LE MIROIR BRISÉ: REASSESSING THE OCCUPATION (1940-44) IN NOVELS BY MODIANO, ASSOULINE AND ROZIER
DOI:
https://doi.org/10.1344/AFLC2018.8.8Abstract
Within French post-war society, the reassessment of the Second World War and the French collaboration with the national socialist occupants started comparatively late. According to French historiographer Henry Rousso, France suffered from ‘Vichy-Syndrome’ until the 1970s, when the suppressed past surged and brought about an obsessive focus on the period of the Occupation, that France hasn’t overcome until this day (Rousso/Conan 2013). Since the mid-1970s, the period of the Occupation has also increasingly been made a topic of fictional literature.
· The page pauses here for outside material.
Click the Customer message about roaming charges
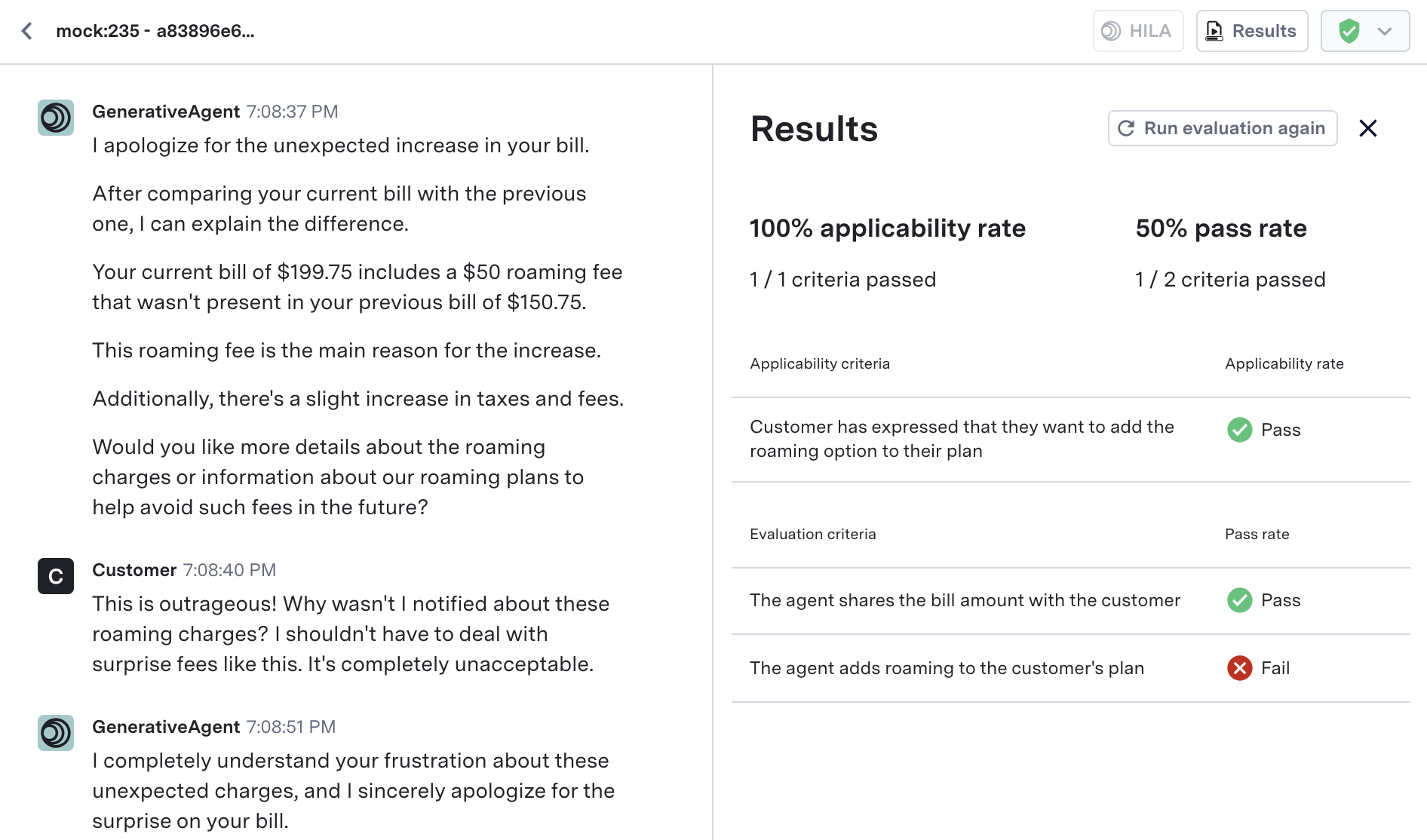The image size is (1427, 840). (351, 633)
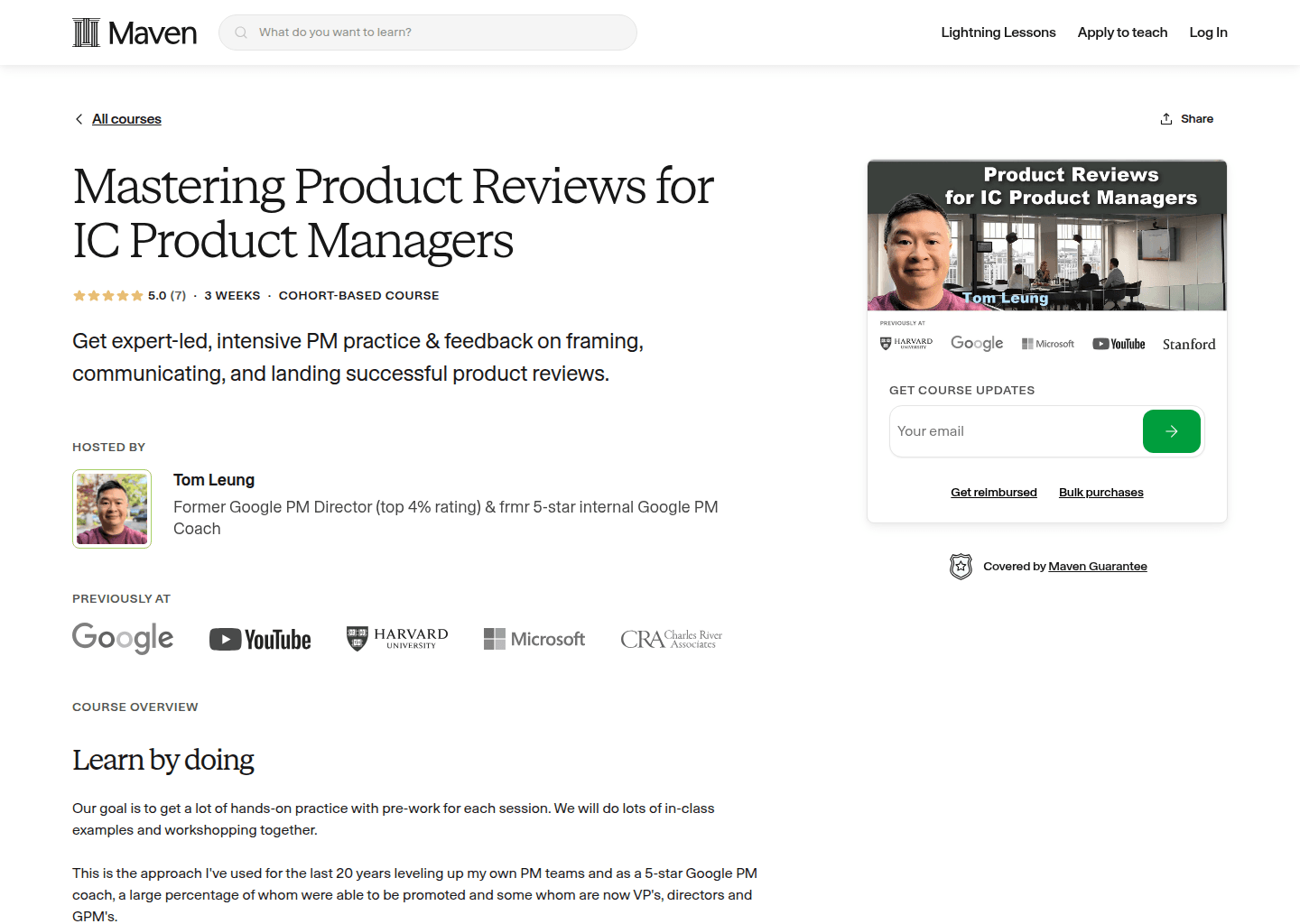Open the Maven Guarantee link

pyautogui.click(x=1098, y=566)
Especially around the turn of the millennium is when many novels are published that discuss the time of the German occupation in France (1940-44). This article analyzes three novels that deconstruct the Gaullist myth of the France résistante and turn against the metaphor of the années noires. The novels Dora Bruder (Patrick Modiano, 1997), La cliente (Pierre Assouline, 1998) and Un amour sans résistance (Gilles Rozier, 2003) make the gaps in the official discourse of memory visible and highlight the shades of gray that lie between resistance and collaboration.